Le délégué CGT Bocahut sur la sellette : ses camarades crient à la « répression syndicale »

Hier matin, Patrice Kisiel, délégué syndical CGT au sein des carrières Bocahut à Haut-Lieu, était reçu par la direction du site. Pas pour parler revendications, mais pour un « entretien préalable à une sanction pouvant aller jusqu’au licenciement ». Ce, pour des faits que l’intéressé conteste. «  Inadmissible », tempête la CGT, qui voit dans cette convocation une « atteinte anti syndicale ».

Patrice Kisiel arrive, plutôt détendu. Dans quelques minutes, il saura ce que sa direction lui reproche.

Déjà, une petite quinzaine de collègues l’attend : « C’est notre délégué qui est en jeu. S’ils le virent (la direction),nous on n’est plus que des pions ici. » Le délégué mis sur la sellette a rameuté les camarades syndicalistes. Une délégation CGT venue de Vallourec et des retraités sont là. Michel Coupé, secrétaire de l’Union locale CGT et Martine Debels, responsable à l’activité revendicative CGT pour le Nord les accompagnent.

Cette convocation n’a rien d’étonnant pour eux. « La CGT a obtenu des acquis depuis 2006, la boîte est revancharde, analyse Michel Coupé. On tape sur le plus haut responsable syndical pour dire aux autres « calmez-vous ». Leur but, c’est de décapiter le syndicat.

» Même la date indiquée sur la lettre reçue par Patrice Kisiel – 13 octobre 2011 – est révélatrice, selon ses supporters : elle correspond au jour où trente-deux dossiers de salariés ont été présentés aux prud’hommes. « C’est un peu trop flagrant, note un salarié. Ils veulent faire pression sur lui pour dissuader les gens de continuer leur action. »

« Ça s’est bien passé »

Une intention « inadmissible » aux yeux de la CGT. « Une atteinte anti syndicale », dit Michel Coupé.

Martine Debels va plus loin : « C’est de la répression syndicale. On ne laissera pas faire. La direction ferait mieux d’écouter les revendications des salariés plutôt que de s’acharner sur les syndicalistes. Ils ont l’illusion qu’en décapitant la CGT ils auront la paix sociale.

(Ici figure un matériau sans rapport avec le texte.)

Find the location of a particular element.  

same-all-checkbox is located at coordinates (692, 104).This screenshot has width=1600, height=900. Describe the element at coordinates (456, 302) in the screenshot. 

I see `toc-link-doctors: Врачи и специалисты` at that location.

» Trois quarts d’heure plus tard, l’entretien est terminé. « Ça s’est bien passé, confie Patrice Kisiel. On me reproche deux fautes commises le 17 août sur deux postes différents. Mais je ne pouvais pas être sur les deux le même jour. Donc j’ai contesté. » Selon sa propre expérience, jamais un salarié n’avait été convoqué en entretien préalable à une sanction pouvant aller jusqu’au licenciement pour le type de faute qu’on lui reproche. « Ces faits-là ou d’autres, c’est la CGT qui dérange. À travers lui on veut faire pression sur les salariés. », ajoute Michel Coupé. « Ça ne change rien, les trente-deux dossiers sont déposés aux prud’hommes », rappelle le délégué CGT.

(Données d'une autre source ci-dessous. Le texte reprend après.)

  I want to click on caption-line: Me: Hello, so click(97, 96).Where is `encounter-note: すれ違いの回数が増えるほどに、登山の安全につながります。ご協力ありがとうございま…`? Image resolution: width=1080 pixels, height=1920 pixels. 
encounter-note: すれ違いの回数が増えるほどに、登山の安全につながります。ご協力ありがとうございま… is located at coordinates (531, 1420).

La direction a désormais un mois pour faire connaître sa décision à Patrice Kisiel. La CGT a fait savoir qu’elle n’en resterait pas là si une mesure répressive démesurée était prise. •

La direction de Bocahut n’ayant pas donné suite à nos appels hier, elle aura la parole si elle le souhaite dans une prochaine édition.